男の優しい声でいきなり周りが静まり返った。
まるで批判の声が全て無かったかの様に。


「何不自由な目にはさせないよ。約束する」


息を多少荒げながら顔をあげる。

男がチビ女の顔の輪郭をなぞると、頬をぺろりと舐めあげたのが見えた。


「……チビ…?」


先ほどまで震えていたチビはまるで精密に作り上げられたろう人形のように固まって、天井を見つめていた。

虚ろな眼差しだ。
とても生きている者のする表情ではない。

死んでいたように見えた。



『…そんなにあの男がいやなら、私とともにここに住むがいい』


確かに……。

あの男に媚びってチビ女は俺から離れていけば、少なくとも幸せに生きていけるのではないかと思った。

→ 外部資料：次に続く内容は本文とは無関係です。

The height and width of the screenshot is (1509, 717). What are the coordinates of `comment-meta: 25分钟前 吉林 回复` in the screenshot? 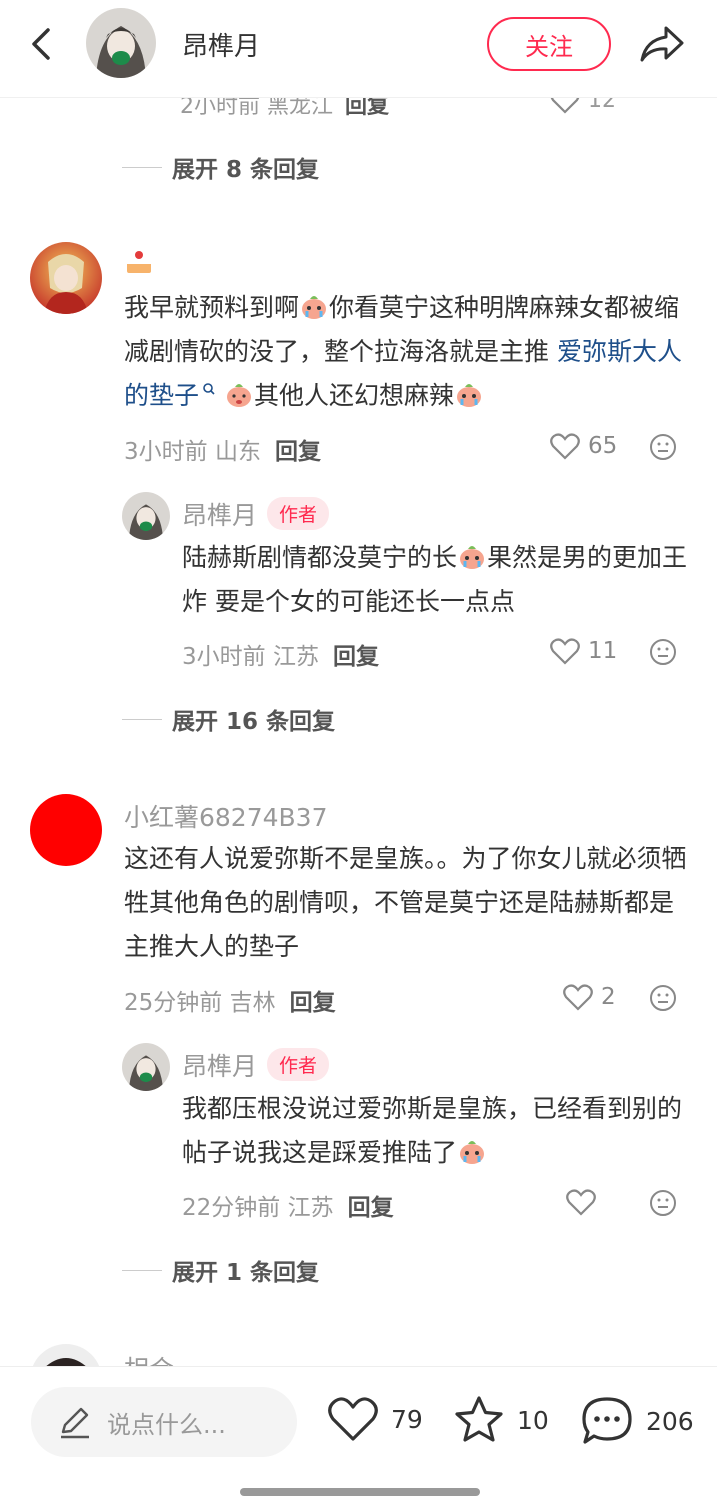 It's located at (230, 1003).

どうも俺は無意識にでもチビ女に手をあげてしまう癖が馴染んでしまったようだ。

あいつが俺の傍にいたって、恐らくその華奢な体がどんどん壊れていくだけだと思い浮かべる。


「私が君を守ってやろう。欲しいものもなんでも授けよう。なんでも言ってくれ…」

「守る、か……成る程な…」



段々見えてきた展開に飽き飽きしてきた。


これ以上眺めていようとも、きっと事の成り行きは自然に流れていくものだと。


あのチビは間違いなくあの男を選ぶだろう。



そう思って、そろそろ退散を考えた。



すると。





「で、も……」


微かだが、ちびの声が聞こえた。

小さいが、俺の耳にはしっかりと届いた。
俺は即座に部屋の内へと振り返る。